Hysterical conversion symptoms are transient functional neurologic deficits (e.g., paralysis, blindness, or anesthesia) often triggered by emotional stress. Although they have no known neurologic cause, their facilitation by organic brain disease as well as by mood disorders and their association with neurophysiologic and neuropsychologic abnormalities suggest that conversion symptoms may have an underlying neurobiologic basis. These researchers used SPECT to examine regional cerebral blood flow in 7 patients with unilateral sensorimotor loss due to conversion disorder. The SPECT examination was conducted at rest and during passive vibratory stimulation to both limbs.
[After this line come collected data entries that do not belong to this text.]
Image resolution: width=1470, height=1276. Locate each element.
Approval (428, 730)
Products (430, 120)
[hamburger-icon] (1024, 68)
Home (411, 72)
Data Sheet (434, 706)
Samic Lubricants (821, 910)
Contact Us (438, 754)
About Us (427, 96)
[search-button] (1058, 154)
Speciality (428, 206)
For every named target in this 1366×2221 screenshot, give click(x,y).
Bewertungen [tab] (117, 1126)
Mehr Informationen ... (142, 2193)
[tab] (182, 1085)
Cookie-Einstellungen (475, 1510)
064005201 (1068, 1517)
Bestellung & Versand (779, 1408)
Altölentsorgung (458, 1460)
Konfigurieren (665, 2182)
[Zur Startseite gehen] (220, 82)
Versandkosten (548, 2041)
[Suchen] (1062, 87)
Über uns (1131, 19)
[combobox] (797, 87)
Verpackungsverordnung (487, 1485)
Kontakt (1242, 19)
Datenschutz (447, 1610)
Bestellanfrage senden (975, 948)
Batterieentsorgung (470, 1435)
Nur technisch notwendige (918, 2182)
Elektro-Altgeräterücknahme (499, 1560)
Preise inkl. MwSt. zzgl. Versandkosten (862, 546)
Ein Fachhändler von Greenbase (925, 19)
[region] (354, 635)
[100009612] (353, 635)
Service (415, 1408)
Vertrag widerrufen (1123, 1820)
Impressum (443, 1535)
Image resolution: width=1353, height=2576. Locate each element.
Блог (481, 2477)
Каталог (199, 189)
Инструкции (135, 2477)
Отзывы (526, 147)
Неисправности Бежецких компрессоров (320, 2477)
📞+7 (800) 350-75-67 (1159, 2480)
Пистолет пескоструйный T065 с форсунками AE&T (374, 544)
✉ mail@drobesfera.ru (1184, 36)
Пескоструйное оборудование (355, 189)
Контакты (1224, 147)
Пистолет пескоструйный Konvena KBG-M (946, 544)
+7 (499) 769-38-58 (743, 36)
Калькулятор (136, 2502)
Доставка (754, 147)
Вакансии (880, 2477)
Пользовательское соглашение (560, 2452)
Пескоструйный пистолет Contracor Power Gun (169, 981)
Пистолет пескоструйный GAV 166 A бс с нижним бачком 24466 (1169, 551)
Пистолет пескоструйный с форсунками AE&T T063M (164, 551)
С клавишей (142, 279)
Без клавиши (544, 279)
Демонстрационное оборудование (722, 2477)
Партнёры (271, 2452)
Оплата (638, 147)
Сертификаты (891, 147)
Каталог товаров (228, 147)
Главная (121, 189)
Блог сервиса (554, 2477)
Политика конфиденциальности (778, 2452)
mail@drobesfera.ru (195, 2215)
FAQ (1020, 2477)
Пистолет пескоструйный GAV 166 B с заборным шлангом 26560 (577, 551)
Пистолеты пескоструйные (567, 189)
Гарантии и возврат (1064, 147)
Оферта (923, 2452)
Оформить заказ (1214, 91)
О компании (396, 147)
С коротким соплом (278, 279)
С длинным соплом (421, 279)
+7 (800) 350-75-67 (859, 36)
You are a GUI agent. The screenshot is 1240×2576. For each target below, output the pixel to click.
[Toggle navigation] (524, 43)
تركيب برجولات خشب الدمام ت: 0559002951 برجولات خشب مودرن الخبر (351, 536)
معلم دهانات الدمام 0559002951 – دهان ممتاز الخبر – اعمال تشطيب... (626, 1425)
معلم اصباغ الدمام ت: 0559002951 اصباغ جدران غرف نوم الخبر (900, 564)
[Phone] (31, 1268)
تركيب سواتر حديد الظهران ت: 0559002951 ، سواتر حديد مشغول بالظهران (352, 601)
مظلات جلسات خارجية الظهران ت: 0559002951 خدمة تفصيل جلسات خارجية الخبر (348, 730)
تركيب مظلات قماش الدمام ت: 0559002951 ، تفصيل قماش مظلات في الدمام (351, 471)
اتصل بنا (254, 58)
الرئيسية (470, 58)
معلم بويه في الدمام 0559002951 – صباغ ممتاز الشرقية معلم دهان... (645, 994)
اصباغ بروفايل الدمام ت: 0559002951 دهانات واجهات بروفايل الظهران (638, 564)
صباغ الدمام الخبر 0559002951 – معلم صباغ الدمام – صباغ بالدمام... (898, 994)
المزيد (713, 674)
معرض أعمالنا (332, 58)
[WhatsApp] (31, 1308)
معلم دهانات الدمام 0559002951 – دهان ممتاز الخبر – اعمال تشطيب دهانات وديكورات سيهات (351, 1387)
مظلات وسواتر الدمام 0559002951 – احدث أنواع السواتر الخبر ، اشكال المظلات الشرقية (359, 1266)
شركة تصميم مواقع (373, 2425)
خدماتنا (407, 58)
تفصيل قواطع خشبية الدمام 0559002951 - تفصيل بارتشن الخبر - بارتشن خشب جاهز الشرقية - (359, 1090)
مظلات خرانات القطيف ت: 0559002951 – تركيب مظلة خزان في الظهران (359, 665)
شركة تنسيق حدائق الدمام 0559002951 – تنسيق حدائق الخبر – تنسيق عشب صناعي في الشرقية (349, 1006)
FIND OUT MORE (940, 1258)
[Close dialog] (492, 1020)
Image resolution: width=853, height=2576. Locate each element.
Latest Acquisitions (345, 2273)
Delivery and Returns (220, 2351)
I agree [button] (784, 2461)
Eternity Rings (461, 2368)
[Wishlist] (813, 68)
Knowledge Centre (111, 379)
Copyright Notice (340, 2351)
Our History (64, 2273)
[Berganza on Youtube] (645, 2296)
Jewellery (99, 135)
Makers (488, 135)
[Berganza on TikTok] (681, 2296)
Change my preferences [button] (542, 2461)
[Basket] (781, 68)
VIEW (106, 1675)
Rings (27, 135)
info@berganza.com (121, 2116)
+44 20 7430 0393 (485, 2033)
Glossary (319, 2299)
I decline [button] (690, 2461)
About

All patients showed decreased blood flow in the thalamus and nucleus caudate in the hemisphere contralateral to the symptoms and increased flow in the contralateral lenticular nucleus. Three patients who did not recover showed significantly lower blood flow in the contralateral caudate and thalamus than did the 4 patients who later recovered. Two to four months later, patients who recovered underwent the scan with vibratory stimulation again; blood flow became normal when the deficit resolved. These findings were confirmed by independent statistical and analytic methods.

Comment: These results suggest that conversion disorder is associated with an abnormality in striatothalamocortical circuits controlling sensorimotor function and voluntary movement. These areas have important connections to limbic areas that both process emotional and situational cues and provide reinforcing motivational value to stimuli. These striatal areas also are involved in unilateral motor neglect after organic neurologic damage, when limb movement fails despite lack of true paralysis. Because these areas mediate a wide array of cognitive, emotional, and motor effects, they may serve as a final common pathway for disparate conversion symptoms.

— P Roy-Byrne

Published in Journal Watch Psychiatry July 26, 2001

Citation(s):

Vuilleumier P et al. Functional neuroanatomical correlates of hysterical sensorimotor loss. Brain 2001 Jun 124 1077-1090.